╔══

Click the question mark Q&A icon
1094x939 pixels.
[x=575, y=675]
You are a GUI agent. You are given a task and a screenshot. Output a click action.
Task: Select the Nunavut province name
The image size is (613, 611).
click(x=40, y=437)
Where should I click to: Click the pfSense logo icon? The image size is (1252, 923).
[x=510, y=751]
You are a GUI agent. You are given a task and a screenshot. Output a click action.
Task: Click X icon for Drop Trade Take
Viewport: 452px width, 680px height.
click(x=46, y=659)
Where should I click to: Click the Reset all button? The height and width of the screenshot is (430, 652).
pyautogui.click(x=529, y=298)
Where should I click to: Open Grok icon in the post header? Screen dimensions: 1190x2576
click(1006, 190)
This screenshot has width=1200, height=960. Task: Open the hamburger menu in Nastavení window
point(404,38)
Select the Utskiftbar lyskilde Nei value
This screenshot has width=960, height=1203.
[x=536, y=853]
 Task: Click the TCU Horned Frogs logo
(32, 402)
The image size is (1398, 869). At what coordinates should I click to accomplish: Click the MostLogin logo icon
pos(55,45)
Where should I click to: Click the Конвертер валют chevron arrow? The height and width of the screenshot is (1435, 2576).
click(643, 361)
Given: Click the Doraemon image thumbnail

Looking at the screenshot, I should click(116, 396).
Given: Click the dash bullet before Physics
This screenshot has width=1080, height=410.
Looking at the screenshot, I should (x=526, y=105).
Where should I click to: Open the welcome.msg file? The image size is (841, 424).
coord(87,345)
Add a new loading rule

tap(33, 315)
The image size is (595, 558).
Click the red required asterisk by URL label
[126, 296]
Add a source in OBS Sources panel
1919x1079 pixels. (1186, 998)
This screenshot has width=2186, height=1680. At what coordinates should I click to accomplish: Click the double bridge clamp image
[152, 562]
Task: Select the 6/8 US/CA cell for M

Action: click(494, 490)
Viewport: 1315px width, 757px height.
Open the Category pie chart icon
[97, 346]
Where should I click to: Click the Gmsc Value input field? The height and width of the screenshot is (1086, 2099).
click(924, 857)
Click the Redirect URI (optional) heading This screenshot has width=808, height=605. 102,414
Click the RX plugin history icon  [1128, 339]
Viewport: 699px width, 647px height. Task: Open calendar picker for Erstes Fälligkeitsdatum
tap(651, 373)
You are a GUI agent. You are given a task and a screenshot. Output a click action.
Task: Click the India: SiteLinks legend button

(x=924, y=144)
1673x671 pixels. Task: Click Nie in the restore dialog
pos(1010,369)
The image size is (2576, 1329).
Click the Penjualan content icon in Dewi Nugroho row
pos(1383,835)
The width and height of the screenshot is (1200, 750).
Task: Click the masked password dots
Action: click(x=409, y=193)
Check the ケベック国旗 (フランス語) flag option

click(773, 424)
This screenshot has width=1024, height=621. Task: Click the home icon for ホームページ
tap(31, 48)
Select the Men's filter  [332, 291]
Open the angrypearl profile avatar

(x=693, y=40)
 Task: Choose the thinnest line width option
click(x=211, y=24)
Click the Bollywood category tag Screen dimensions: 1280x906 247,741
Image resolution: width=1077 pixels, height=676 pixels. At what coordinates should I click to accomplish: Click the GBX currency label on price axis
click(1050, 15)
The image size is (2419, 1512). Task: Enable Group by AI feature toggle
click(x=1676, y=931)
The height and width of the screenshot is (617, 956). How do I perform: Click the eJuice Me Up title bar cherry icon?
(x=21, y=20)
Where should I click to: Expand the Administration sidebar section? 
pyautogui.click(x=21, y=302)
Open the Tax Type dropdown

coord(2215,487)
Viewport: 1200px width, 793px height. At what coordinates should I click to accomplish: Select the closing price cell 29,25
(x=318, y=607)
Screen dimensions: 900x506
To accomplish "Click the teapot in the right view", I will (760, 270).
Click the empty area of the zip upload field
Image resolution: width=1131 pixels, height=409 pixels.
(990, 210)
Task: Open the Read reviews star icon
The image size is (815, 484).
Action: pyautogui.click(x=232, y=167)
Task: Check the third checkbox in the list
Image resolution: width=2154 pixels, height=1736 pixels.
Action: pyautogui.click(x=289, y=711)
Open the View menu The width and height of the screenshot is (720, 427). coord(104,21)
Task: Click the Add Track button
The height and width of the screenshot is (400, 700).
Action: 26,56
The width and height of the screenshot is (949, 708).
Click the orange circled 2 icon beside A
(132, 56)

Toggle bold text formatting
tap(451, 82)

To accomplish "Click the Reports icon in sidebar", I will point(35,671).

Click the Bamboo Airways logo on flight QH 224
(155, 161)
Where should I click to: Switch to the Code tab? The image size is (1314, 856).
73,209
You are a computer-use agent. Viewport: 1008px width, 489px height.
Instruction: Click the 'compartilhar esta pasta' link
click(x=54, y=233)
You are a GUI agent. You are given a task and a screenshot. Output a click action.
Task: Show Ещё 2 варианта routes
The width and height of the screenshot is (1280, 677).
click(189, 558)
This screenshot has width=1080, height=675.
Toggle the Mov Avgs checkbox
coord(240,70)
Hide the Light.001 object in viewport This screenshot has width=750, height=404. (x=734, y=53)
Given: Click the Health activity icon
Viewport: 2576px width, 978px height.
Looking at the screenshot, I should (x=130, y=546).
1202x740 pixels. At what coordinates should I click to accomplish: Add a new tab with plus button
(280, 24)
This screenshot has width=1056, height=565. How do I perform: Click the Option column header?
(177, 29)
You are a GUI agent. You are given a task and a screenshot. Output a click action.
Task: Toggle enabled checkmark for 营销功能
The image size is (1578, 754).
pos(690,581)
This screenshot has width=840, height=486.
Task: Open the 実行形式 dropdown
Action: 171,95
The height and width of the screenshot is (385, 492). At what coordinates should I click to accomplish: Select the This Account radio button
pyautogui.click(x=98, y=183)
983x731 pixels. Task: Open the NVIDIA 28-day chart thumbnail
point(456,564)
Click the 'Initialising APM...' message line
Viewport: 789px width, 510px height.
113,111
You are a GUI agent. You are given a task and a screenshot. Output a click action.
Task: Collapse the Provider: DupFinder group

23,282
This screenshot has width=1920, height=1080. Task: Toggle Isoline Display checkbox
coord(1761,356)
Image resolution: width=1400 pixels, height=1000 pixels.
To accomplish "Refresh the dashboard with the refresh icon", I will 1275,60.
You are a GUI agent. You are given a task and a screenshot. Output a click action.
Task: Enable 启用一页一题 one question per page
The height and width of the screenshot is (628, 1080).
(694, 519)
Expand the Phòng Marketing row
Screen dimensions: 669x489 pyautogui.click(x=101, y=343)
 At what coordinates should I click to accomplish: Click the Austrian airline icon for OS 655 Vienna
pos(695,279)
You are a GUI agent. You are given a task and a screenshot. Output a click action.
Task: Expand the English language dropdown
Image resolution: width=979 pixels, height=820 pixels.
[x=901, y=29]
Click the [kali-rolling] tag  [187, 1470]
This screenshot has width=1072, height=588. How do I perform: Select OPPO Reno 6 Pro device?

╚══

> Task requirements:
Copy out the listing above, swapping "pfSense" for "OPNsense" and leaving every other character as it is.

> Answer in full:
Click the question mark Q&A icon
1094x939 pixels.
[x=575, y=675]
You are a GUI agent. You are given a task and a screenshot. Output a click action.
Task: Select the Nunavut province name
The image size is (613, 611).
click(x=40, y=437)
Where should I click to: Click the OPNsense logo icon? The image size is (1252, 923).
[x=510, y=751]
You are a GUI agent. You are given a task and a screenshot. Output a click action.
Task: Click X icon for Drop Trade Take
Viewport: 452px width, 680px height.
click(x=46, y=659)
Where should I click to: Click the Reset all button? The height and width of the screenshot is (430, 652).
pyautogui.click(x=529, y=298)
Where should I click to: Open Grok icon in the post header? Screen dimensions: 1190x2576
click(1006, 190)
This screenshot has width=1200, height=960. Task: Open the hamburger menu in Nastavení window
point(404,38)
Select the Utskiftbar lyskilde Nei value
This screenshot has width=960, height=1203.
[x=536, y=853]
 Task: Click the TCU Horned Frogs logo
(32, 402)
The image size is (1398, 869). At what coordinates should I click to accomplish: Click the MostLogin logo icon
pos(55,45)
Where should I click to: Click the Конвертер валют chevron arrow? The height and width of the screenshot is (1435, 2576).
click(643, 361)
Given: Click the Doraemon image thumbnail

Looking at the screenshot, I should click(116, 396).
Given: Click the dash bullet before Physics
This screenshot has width=1080, height=410.
Looking at the screenshot, I should (x=526, y=105).
Where should I click to: Open the welcome.msg file? The image size is (841, 424).
coord(87,345)
Add a new loading rule

tap(33, 315)
The image size is (595, 558).
Click the red required asterisk by URL label
[126, 296]
Add a source in OBS Sources panel
1919x1079 pixels. (1186, 998)
This screenshot has width=2186, height=1680. At what coordinates should I click to accomplish: Click the double bridge clamp image
[152, 562]
Task: Select the 6/8 US/CA cell for M

Action: click(494, 490)
Viewport: 1315px width, 757px height.
Open the Category pie chart icon
[97, 346]
Where should I click to: Click the Gmsc Value input field? The height and width of the screenshot is (1086, 2099).
click(924, 857)
Click the Redirect URI (optional) heading This screenshot has width=808, height=605. 102,414
Click the RX plugin history icon  [1128, 339]
Viewport: 699px width, 647px height. Task: Open calendar picker for Erstes Fälligkeitsdatum
tap(651, 373)
You are a GUI agent. You are given a task and a screenshot. Output a click action.
Task: Click the India: SiteLinks legend button

(x=924, y=144)
1673x671 pixels. Task: Click Nie in the restore dialog
pos(1010,369)
The image size is (2576, 1329).
Click the Penjualan content icon in Dewi Nugroho row
pos(1383,835)
The width and height of the screenshot is (1200, 750).
Task: Click the masked password dots
Action: click(x=409, y=193)
Check the ケベック国旗 (フランス語) flag option

click(773, 424)
This screenshot has width=1024, height=621. Task: Click the home icon for ホームページ
tap(31, 48)
Select the Men's filter  [332, 291]
Open the angrypearl profile avatar

(x=693, y=40)
 Task: Choose the thinnest line width option
click(x=211, y=24)
Click the Bollywood category tag Screen dimensions: 1280x906 247,741
Image resolution: width=1077 pixels, height=676 pixels. At what coordinates should I click to accomplish: Click the GBX currency label on price axis
click(1050, 15)
The image size is (2419, 1512). Task: Enable Group by AI feature toggle
click(x=1676, y=931)
The height and width of the screenshot is (617, 956). How do I perform: Click the eJuice Me Up title bar cherry icon?
(x=21, y=20)
Where should I click to: Expand the Administration sidebar section? 
pyautogui.click(x=21, y=302)
Open the Tax Type dropdown

coord(2215,487)
Viewport: 1200px width, 793px height. At what coordinates should I click to accomplish: Select the closing price cell 29,25
(x=318, y=607)
Screen dimensions: 900x506
To accomplish "Click the teapot in the right view", I will (760, 270).
Click the empty area of the zip upload field
Image resolution: width=1131 pixels, height=409 pixels.
(990, 210)
Task: Open the Read reviews star icon
The image size is (815, 484).
Action: pyautogui.click(x=232, y=167)
Task: Check the third checkbox in the list
Image resolution: width=2154 pixels, height=1736 pixels.
Action: pyautogui.click(x=289, y=711)
Open the View menu The width and height of the screenshot is (720, 427). coord(104,21)
Task: Click the Add Track button
The height and width of the screenshot is (400, 700).
Action: 26,56
The width and height of the screenshot is (949, 708).
Click the orange circled 2 icon beside A
(132, 56)

Toggle bold text formatting
tap(451, 82)

To accomplish "Click the Reports icon in sidebar", I will point(35,671).

Click the Bamboo Airways logo on flight QH 224
(155, 161)
Where should I click to: Switch to the Code tab? The image size is (1314, 856).
73,209
You are a computer-use agent. Viewport: 1008px width, 489px height.
Instruction: Click the 'compartilhar esta pasta' link
click(x=54, y=233)
You are a GUI agent. You are given a task and a screenshot. Output a click action.
Task: Show Ещё 2 варианта routes
The width and height of the screenshot is (1280, 677).
click(189, 558)
This screenshot has width=1080, height=675.
Toggle the Mov Avgs checkbox
coord(240,70)
Hide the Light.001 object in viewport This screenshot has width=750, height=404. (x=734, y=53)
Given: Click the Health activity icon
Viewport: 2576px width, 978px height.
Looking at the screenshot, I should (x=130, y=546).
1202x740 pixels. At what coordinates should I click to accomplish: Add a new tab with plus button
(280, 24)
This screenshot has width=1056, height=565. How do I perform: Click the Option column header?
(177, 29)
You are a GUI agent. You are given a task and a screenshot. Output a click action.
Task: Toggle enabled checkmark for 营销功能
The image size is (1578, 754).
pos(690,581)
This screenshot has width=840, height=486.
Task: Open the 実行形式 dropdown
Action: 171,95
The height and width of the screenshot is (385, 492). At what coordinates should I click to accomplish: Select the This Account radio button
pyautogui.click(x=98, y=183)
983x731 pixels. Task: Open the NVIDIA 28-day chart thumbnail
point(456,564)
Click the 'Initialising APM...' message line
Viewport: 789px width, 510px height.
113,111
You are a GUI agent. You are given a task and a screenshot. Output a click action.
Task: Collapse the Provider: DupFinder group

23,282
This screenshot has width=1920, height=1080. Task: Toggle Isoline Display checkbox
coord(1761,356)
Image resolution: width=1400 pixels, height=1000 pixels.
To accomplish "Refresh the dashboard with the refresh icon", I will 1275,60.
You are a GUI agent. You are given a task and a screenshot. Output a click action.
Task: Enable 启用一页一题 one question per page
The height and width of the screenshot is (628, 1080).
(694, 519)
Expand the Phòng Marketing row
Screen dimensions: 669x489 pyautogui.click(x=101, y=343)
 At what coordinates should I click to accomplish: Click the Austrian airline icon for OS 655 Vienna
pos(695,279)
You are a GUI agent. You are given a task and a screenshot. Output a click action.
Task: Expand the English language dropdown
Image resolution: width=979 pixels, height=820 pixels.
[x=901, y=29]
Click the [kali-rolling] tag  [187, 1470]
This screenshot has width=1072, height=588. How do I perform: Select OPPO Reno 6 Pro device?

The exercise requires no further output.